Competition has done little to keep the lid on rising pharmaceutical prices for brand-name products, especially insulins and anti-inflammatory drugs, and costs will continue to rise unless action is taken, according to a recent paper written by researchers from the Scripps Research Translational Institute.
Competition has done little to keep the lid on rising pharmaceutical prices for brand-name products, especially insulins and anti-inflammatory drugs, and costs will continue to rise unless action is taken, according to a recent paper written by researchers from the Scripps Research Translational Institute.
The economic evaluation of drug prices, published in JAMA Network Open, focuses on 49 top-selling US brand-name drugs with more than $500 million in US sales or $1 billion in worldwide sales.
The paper, written by Nathan E. Wineinger, PhD, Yunyue Zhang, BA, and Eric J. Topol, MD, the founder of the institute, says costs of brand-name drugs have risen substantially in the past 6 years, with regular increases occurring 1 to 2 times per year, usually at the beginning of the calendar year and then again in midyear. In addition, they wrote that their data suggest that the current rebate system increases overall costs by incentivizing high list prices.

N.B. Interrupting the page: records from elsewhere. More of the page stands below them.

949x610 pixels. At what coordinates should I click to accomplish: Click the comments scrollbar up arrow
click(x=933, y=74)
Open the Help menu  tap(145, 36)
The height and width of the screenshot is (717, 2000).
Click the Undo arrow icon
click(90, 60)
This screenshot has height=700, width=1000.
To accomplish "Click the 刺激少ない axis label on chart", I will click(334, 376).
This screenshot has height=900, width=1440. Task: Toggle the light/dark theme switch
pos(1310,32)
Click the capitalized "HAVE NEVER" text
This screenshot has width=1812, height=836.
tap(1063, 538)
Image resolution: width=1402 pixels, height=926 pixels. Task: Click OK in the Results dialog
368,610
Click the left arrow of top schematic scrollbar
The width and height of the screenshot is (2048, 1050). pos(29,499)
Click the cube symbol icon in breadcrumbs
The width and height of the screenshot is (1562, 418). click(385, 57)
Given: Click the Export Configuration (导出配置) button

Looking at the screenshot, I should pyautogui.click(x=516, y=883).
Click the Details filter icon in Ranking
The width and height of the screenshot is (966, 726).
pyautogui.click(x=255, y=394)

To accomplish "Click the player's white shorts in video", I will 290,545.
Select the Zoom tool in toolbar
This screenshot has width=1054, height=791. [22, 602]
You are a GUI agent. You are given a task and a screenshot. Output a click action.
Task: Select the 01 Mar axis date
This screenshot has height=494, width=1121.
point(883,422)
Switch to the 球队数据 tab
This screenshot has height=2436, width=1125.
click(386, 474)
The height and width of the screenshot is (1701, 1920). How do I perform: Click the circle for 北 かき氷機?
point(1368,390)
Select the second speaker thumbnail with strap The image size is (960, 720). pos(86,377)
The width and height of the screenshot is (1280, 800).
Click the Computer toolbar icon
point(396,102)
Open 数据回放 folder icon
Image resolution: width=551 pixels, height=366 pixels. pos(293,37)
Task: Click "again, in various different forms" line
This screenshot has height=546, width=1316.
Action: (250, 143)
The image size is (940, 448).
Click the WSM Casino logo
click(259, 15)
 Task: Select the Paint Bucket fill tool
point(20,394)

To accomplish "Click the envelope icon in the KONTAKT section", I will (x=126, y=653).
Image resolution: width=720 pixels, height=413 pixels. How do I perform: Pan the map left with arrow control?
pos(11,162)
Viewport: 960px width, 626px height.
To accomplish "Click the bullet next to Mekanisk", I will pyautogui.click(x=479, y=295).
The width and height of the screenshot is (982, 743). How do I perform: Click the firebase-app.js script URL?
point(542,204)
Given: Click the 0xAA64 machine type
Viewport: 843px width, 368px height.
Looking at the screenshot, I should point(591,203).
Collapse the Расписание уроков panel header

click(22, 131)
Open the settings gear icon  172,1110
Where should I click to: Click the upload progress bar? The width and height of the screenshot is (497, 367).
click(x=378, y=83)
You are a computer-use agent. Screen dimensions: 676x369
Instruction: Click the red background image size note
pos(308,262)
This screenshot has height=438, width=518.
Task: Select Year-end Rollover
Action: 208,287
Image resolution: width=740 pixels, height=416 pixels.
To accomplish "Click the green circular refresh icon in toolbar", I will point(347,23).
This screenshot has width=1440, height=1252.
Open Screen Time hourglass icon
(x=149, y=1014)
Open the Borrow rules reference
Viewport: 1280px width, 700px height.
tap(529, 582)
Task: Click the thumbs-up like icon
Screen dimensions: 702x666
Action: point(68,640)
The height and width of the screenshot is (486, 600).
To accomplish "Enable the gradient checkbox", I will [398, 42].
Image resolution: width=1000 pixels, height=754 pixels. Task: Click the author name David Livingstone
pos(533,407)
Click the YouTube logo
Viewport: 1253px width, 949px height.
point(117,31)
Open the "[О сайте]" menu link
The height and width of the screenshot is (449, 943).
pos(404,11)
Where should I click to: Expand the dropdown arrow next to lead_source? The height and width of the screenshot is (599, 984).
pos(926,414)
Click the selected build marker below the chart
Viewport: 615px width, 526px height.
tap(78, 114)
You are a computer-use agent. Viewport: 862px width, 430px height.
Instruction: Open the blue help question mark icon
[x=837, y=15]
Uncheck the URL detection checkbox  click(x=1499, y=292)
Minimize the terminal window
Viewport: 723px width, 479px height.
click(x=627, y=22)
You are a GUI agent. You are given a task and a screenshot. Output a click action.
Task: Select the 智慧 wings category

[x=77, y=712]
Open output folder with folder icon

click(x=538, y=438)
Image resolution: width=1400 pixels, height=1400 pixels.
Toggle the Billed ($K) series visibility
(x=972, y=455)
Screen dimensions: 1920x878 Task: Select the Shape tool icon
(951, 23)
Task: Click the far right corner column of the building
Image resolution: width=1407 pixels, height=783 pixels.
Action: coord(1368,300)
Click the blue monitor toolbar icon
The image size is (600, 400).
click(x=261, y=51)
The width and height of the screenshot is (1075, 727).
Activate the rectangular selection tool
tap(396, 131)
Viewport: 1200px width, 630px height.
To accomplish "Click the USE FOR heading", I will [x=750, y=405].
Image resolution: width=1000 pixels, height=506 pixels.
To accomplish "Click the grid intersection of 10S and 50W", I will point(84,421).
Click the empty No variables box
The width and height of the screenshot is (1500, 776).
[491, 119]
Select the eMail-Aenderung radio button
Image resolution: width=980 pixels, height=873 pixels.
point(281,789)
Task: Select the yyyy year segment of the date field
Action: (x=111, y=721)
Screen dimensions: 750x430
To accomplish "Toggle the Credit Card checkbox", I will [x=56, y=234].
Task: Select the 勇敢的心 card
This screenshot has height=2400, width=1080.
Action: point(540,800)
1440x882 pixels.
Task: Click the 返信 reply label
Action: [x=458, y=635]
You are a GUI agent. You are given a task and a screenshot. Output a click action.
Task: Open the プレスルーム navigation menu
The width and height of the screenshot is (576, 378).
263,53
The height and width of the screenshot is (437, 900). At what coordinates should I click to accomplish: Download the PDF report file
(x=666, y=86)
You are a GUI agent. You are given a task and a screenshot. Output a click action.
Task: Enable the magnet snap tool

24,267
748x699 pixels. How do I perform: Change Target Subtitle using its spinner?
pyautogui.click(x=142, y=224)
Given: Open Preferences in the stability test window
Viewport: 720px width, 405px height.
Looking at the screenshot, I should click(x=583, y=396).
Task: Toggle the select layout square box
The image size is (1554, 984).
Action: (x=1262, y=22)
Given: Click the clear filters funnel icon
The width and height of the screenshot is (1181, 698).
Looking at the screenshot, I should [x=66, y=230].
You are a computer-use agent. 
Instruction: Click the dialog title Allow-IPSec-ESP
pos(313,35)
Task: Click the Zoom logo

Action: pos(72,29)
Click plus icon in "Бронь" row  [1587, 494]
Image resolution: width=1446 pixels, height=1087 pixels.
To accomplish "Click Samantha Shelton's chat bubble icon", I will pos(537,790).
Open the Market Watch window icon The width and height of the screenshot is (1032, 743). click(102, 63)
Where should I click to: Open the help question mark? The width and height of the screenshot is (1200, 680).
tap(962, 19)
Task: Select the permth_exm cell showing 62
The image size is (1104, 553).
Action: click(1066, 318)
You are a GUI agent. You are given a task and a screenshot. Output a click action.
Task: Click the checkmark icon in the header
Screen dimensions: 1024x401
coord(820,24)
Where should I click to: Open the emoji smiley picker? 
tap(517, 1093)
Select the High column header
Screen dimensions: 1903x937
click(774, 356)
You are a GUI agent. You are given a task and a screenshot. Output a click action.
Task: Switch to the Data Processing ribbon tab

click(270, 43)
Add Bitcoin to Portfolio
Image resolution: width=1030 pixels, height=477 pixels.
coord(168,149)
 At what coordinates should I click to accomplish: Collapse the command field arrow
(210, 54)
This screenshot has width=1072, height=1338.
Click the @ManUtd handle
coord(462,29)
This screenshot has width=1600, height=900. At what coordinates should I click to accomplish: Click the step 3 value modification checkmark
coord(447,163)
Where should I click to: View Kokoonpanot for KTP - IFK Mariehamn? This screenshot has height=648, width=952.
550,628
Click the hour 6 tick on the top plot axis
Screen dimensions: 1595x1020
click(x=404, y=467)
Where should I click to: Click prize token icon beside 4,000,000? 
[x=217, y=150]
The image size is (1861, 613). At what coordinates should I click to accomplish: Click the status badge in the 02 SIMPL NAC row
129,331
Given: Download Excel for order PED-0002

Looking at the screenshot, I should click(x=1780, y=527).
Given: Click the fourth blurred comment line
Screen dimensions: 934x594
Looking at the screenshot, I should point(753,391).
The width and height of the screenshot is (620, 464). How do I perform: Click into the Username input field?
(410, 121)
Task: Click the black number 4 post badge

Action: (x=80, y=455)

Price increases were led by analog insulins Novolog and Humalog as well as the basal insulin Lantus, along with anti—tumor necrosis factor (anti-TNF) drugs etanercept, sold as the blockbuster rheumatoid arthritis drug Enbrel, and adalimumab, Humira. Both types of drugs more than doubled in cost.
A previous report has shown similar increases in the cost of insulin.
The authors obtained pharmacy claims data from January 1, 2012, through December 31, 2017, from Blue Cross Blue Shield Axis, a database that includes data from more than 35 million individuals with private pharmaceutical insurance.
The primary outcome was the median sum of out-of-pocket (OOP) and insurance costs paid by patients or insurers, both annually and monthly.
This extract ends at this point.